INSTRUCTIONS FOR THE TASK:
Format every line of the material below as a numbered list, omitting any blank lines.

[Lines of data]
○ ○ ○
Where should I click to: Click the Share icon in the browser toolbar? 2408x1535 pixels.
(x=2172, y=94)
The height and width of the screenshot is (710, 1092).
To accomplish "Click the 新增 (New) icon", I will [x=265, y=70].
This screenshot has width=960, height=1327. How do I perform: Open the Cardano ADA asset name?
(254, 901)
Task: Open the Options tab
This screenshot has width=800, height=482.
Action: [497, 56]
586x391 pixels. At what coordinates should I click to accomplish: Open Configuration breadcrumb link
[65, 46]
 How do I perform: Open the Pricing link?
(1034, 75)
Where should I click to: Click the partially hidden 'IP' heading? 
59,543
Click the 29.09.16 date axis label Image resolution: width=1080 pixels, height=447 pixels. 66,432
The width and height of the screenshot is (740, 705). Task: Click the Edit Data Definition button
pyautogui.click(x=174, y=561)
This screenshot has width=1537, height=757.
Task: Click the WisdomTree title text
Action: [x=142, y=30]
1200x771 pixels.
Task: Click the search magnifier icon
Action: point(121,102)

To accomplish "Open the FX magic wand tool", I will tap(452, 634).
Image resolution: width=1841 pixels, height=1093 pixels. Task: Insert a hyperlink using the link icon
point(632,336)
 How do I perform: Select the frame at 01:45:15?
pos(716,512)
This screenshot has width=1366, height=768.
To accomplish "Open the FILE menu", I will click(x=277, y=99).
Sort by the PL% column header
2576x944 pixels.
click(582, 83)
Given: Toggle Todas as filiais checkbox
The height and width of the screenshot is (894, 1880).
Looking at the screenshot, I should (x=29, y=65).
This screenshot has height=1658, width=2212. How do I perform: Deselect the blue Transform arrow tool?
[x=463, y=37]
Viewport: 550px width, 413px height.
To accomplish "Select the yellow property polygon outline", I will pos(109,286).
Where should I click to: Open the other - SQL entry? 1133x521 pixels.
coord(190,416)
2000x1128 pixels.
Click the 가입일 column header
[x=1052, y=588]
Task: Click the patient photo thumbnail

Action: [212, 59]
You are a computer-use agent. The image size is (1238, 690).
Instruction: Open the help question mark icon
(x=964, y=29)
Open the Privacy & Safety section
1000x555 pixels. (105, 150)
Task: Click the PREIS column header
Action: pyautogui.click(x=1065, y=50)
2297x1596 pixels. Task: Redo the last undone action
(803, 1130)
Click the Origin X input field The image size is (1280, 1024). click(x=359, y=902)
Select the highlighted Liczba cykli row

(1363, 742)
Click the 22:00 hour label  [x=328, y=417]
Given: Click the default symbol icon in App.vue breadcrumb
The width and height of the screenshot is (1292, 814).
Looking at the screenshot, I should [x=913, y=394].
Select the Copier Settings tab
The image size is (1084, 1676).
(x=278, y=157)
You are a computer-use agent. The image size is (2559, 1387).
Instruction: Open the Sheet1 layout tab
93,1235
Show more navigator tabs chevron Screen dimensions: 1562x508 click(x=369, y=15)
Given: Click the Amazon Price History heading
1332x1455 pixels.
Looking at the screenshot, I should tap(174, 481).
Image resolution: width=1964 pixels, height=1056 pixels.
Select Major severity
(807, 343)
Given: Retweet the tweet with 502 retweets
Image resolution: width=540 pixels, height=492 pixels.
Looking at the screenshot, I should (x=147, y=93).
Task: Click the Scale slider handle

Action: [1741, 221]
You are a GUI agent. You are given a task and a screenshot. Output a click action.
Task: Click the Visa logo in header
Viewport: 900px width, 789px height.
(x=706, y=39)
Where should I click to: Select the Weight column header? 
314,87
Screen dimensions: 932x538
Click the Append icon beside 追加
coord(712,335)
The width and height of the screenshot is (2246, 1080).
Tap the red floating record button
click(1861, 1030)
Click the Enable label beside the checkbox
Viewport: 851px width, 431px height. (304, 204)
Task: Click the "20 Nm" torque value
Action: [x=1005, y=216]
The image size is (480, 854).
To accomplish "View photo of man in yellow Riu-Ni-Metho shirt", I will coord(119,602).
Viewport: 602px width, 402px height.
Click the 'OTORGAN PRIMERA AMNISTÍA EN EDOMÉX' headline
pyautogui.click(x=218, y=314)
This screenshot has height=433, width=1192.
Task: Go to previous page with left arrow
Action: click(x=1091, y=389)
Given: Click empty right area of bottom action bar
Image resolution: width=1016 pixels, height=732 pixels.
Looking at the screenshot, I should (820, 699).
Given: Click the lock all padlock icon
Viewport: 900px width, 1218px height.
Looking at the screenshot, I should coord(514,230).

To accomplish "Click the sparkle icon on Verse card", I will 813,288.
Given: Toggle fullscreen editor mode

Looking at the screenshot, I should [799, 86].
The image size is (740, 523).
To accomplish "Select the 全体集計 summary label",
○ ○ ○
ANSWER TO THE TASK:
1. Where should I click to: Click the Share icon in the browser toolbar? 2408x1535 pixels.
2. (x=2172, y=94)
3. The height and width of the screenshot is (710, 1092).
4. To accomplish "Click the 新增 (New) icon", I will [x=265, y=70].
5. This screenshot has width=960, height=1327. How do I perform: Open the Cardano ADA asset name?
6. (254, 901)
7. Task: Open the Options tab
8. This screenshot has width=800, height=482.
9. Action: [497, 56]
10. 586x391 pixels. At what coordinates should I click to accomplish: Open Configuration breadcrumb link
11. [65, 46]
12.  How do I perform: Open the Pricing link?
13. (1034, 75)
14. Where should I click to: Click the partially hidden 'IP' heading? 
15. 59,543
16. Click the 29.09.16 date axis label Image resolution: width=1080 pixels, height=447 pixels. 66,432
17. The width and height of the screenshot is (740, 705). Task: Click the Edit Data Definition button
18. pyautogui.click(x=174, y=561)
19. This screenshot has width=1537, height=757.
20. Task: Click the WisdomTree title text
21. Action: [x=142, y=30]
22. 1200x771 pixels.
23. Task: Click the search magnifier icon
24. Action: point(121,102)
25. To accomplish "Open the FX magic wand tool", I will tap(452, 634).
26. Image resolution: width=1841 pixels, height=1093 pixels. Task: Insert a hyperlink using the link icon
27. point(632,336)
28.  How do I perform: Select the frame at 01:45:15?
29. pos(716,512)
30. This screenshot has width=1366, height=768.
31. To accomplish "Open the FILE menu", I will click(x=277, y=99).
32. Sort by the PL% column header
33. 2576x944 pixels.
34. click(582, 83)
35. Given: Toggle Todas as filiais checkbox
36. The height and width of the screenshot is (894, 1880).
37. Looking at the screenshot, I should (x=29, y=65).
38. This screenshot has height=1658, width=2212. How do I perform: Deselect the blue Transform arrow tool?
39. [x=463, y=37]
40. Viewport: 550px width, 413px height.
41. To accomplish "Select the yellow property polygon outline", I will pos(109,286).
42. Where should I click to: Open the other - SQL entry? 1133x521 pixels.
43. coord(190,416)
44. 2000x1128 pixels.
45. Click the 가입일 column header
46. [x=1052, y=588]
47. Task: Click the patient photo thumbnail
48. Action: [212, 59]
49. You are a computer-use agent. The image size is (1238, 690).
50. Instruction: Open the help question mark icon
51. (x=964, y=29)
52. Open the Privacy & Safety section
53. 1000x555 pixels. (105, 150)
54. Task: Click the PREIS column header
55. Action: pyautogui.click(x=1065, y=50)
56. 2297x1596 pixels. Task: Redo the last undone action
57. (803, 1130)
58. Click the Origin X input field The image size is (1280, 1024). click(x=359, y=902)
59. Select the highlighted Liczba cykli row
60. (1363, 742)
61. Click the 22:00 hour label  [x=328, y=417]
62. Given: Click the default symbol icon in App.vue breadcrumb
63. The width and height of the screenshot is (1292, 814).
64. Looking at the screenshot, I should [x=913, y=394].
65. Select the Copier Settings tab
66. The image size is (1084, 1676).
67. (x=278, y=157)
68. You are a computer-use agent. The image size is (2559, 1387).
69. Instruction: Open the Sheet1 layout tab
70. 93,1235
71. Show more navigator tabs chevron Screen dimensions: 1562x508 click(x=369, y=15)
72. Given: Click the Amazon Price History heading
73. 1332x1455 pixels.
74. Looking at the screenshot, I should tap(174, 481).
75. Image resolution: width=1964 pixels, height=1056 pixels.
76. Select Major severity
77. (807, 343)
78. Given: Retweet the tweet with 502 retweets
79. Image resolution: width=540 pixels, height=492 pixels.
80. Looking at the screenshot, I should (x=147, y=93).
81. Task: Click the Scale slider handle
82. Action: [1741, 221]
83. You are a GUI agent. You are given a task and a screenshot. Output a click action.
84. Task: Click the Visa logo in header
85. Viewport: 900px width, 789px height.
86. (x=706, y=39)
87. Where should I click to: Select the Weight column header? 
88. 314,87
89. Screen dimensions: 932x538
90. Click the Append icon beside 追加
91. coord(712,335)
92. The width and height of the screenshot is (2246, 1080).
93. Tap the red floating record button
94. click(1861, 1030)
95. Click the Enable label beside the checkbox
96. Viewport: 851px width, 431px height. (304, 204)
97. Task: Click the "20 Nm" torque value
98. Action: [x=1005, y=216]
99. The image size is (480, 854).
100. To accomplish "View photo of man in yellow Riu-Ni-Metho shirt", I will coord(119,602).
101. Viewport: 602px width, 402px height.
102. Click the 'OTORGAN PRIMERA AMNISTÍA EN EDOMÉX' headline
103. pyautogui.click(x=218, y=314)
104. This screenshot has height=433, width=1192.
105. Task: Go to previous page with left arrow
106. Action: click(x=1091, y=389)
107. Given: Click empty right area of bottom action bar
108. Image resolution: width=1016 pixels, height=732 pixels.
109. Looking at the screenshot, I should (820, 699).
110. Given: Click the lock all padlock icon
111. Viewport: 900px width, 1218px height.
112. Looking at the screenshot, I should coord(514,230).
113. To accomplish "Click the sparkle icon on Verse card", I will 813,288.
114. Given: Toggle fullscreen editor mode
115. Looking at the screenshot, I should [799, 86].
116. The image size is (740, 523).
117. To accomplish "Select the 全体集計 summary label",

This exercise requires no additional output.